> _TASK GOAL_: Arrange the items below as a numbered list, leaving out any blank lines.

+===+

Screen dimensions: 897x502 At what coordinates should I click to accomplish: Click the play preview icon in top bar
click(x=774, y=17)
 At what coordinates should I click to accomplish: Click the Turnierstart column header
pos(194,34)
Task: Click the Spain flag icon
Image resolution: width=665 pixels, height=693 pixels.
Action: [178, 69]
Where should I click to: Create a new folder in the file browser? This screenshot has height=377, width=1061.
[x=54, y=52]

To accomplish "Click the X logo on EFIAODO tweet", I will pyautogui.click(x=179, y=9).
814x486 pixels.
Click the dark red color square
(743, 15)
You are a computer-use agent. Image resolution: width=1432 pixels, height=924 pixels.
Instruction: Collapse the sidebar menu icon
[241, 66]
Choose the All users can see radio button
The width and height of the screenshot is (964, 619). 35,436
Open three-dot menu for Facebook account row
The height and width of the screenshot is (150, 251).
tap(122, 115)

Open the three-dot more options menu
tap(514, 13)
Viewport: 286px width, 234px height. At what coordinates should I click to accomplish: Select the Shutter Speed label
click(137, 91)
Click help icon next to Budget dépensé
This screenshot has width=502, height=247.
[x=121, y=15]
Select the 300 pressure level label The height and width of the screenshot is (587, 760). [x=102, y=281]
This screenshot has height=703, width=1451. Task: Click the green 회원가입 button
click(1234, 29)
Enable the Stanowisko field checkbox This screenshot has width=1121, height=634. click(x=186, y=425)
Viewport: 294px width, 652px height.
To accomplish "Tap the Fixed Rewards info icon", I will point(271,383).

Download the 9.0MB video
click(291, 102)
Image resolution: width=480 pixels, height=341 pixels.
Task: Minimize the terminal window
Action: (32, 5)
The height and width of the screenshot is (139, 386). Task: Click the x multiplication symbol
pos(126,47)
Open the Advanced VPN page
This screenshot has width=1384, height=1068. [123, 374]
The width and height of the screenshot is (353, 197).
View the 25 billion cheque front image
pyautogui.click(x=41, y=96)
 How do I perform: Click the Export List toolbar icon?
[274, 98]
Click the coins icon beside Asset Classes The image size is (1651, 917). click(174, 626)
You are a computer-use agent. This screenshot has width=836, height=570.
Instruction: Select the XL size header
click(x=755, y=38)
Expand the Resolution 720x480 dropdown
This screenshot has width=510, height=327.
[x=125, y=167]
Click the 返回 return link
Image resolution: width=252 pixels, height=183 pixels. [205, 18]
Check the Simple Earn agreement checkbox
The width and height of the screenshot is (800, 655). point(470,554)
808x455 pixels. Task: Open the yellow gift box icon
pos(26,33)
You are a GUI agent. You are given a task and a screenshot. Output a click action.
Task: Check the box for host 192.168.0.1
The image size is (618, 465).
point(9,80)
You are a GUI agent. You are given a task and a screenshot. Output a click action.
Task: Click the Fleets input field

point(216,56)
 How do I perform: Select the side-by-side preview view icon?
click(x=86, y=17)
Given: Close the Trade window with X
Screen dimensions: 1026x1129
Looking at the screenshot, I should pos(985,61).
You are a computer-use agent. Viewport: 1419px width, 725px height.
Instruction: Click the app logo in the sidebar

+===+

> _OUTPUT OF THE EXERCISE_:
1. Screen dimensions: 897x502 At what coordinates should I click to accomplish: Click the play preview icon in top bar
2. click(x=774, y=17)
3.  At what coordinates should I click to accomplish: Click the Turnierstart column header
4. pos(194,34)
5. Task: Click the Spain flag icon
6. Image resolution: width=665 pixels, height=693 pixels.
7. Action: [178, 69]
8. Where should I click to: Create a new folder in the file browser? This screenshot has height=377, width=1061.
9. [x=54, y=52]
10. To accomplish "Click the X logo on EFIAODO tweet", I will pyautogui.click(x=179, y=9).
11. 814x486 pixels.
12. Click the dark red color square
13. (743, 15)
14. You are a computer-use agent. Image resolution: width=1432 pixels, height=924 pixels.
15. Instruction: Collapse the sidebar menu icon
16. [241, 66]
17. Choose the All users can see radio button
18. The width and height of the screenshot is (964, 619). 35,436
19. Open three-dot menu for Facebook account row
20. The height and width of the screenshot is (150, 251).
21. tap(122, 115)
22. Open the three-dot more options menu
23. tap(514, 13)
24. Viewport: 286px width, 234px height. At what coordinates should I click to accomplish: Select the Shutter Speed label
25. click(137, 91)
26. Click help icon next to Budget dépensé
27. This screenshot has width=502, height=247.
28. [x=121, y=15]
29. Select the 300 pressure level label The height and width of the screenshot is (587, 760). [x=102, y=281]
30. This screenshot has height=703, width=1451. Task: Click the green 회원가입 button
31. click(1234, 29)
32. Enable the Stanowisko field checkbox This screenshot has width=1121, height=634. click(x=186, y=425)
33. Viewport: 294px width, 652px height.
34. To accomplish "Tap the Fixed Rewards info icon", I will point(271,383).
35. Download the 9.0MB video
36. click(291, 102)
37. Image resolution: width=480 pixels, height=341 pixels.
38. Task: Minimize the terminal window
39. Action: (32, 5)
40. The height and width of the screenshot is (139, 386). Task: Click the x multiplication symbol
41. pos(126,47)
42. Open the Advanced VPN page
43. This screenshot has width=1384, height=1068. [123, 374]
44. The width and height of the screenshot is (353, 197).
45. View the 25 billion cheque front image
46. pyautogui.click(x=41, y=96)
47.  How do I perform: Click the Export List toolbar icon?
48. [274, 98]
49. Click the coins icon beside Asset Classes The image size is (1651, 917). click(174, 626)
50. You are a computer-use agent. This screenshot has width=836, height=570.
51. Instruction: Select the XL size header
52. click(x=755, y=38)
53. Expand the Resolution 720x480 dropdown
54. This screenshot has width=510, height=327.
55. [x=125, y=167]
56. Click the 返回 return link
57. Image resolution: width=252 pixels, height=183 pixels. [205, 18]
58. Check the Simple Earn agreement checkbox
59. The width and height of the screenshot is (800, 655). point(470,554)
60. 808x455 pixels. Task: Open the yellow gift box icon
61. pos(26,33)
62. You are a GUI agent. You are given a task and a screenshot. Output a click action.
63. Task: Check the box for host 192.168.0.1
64. The image size is (618, 465).
65. point(9,80)
66. You are a GUI agent. You are given a task and a screenshot. Output a click action.
67. Task: Click the Fleets input field
68. point(216,56)
69.  How do I perform: Select the side-by-side preview view icon?
70. click(x=86, y=17)
71. Given: Close the Trade window with X
72. Screen dimensions: 1026x1129
73. Looking at the screenshot, I should pos(985,61).
74. You are a computer-use agent. Viewport: 1419px width, 725px height.
75. Instruction: Click the app logo in the sidebar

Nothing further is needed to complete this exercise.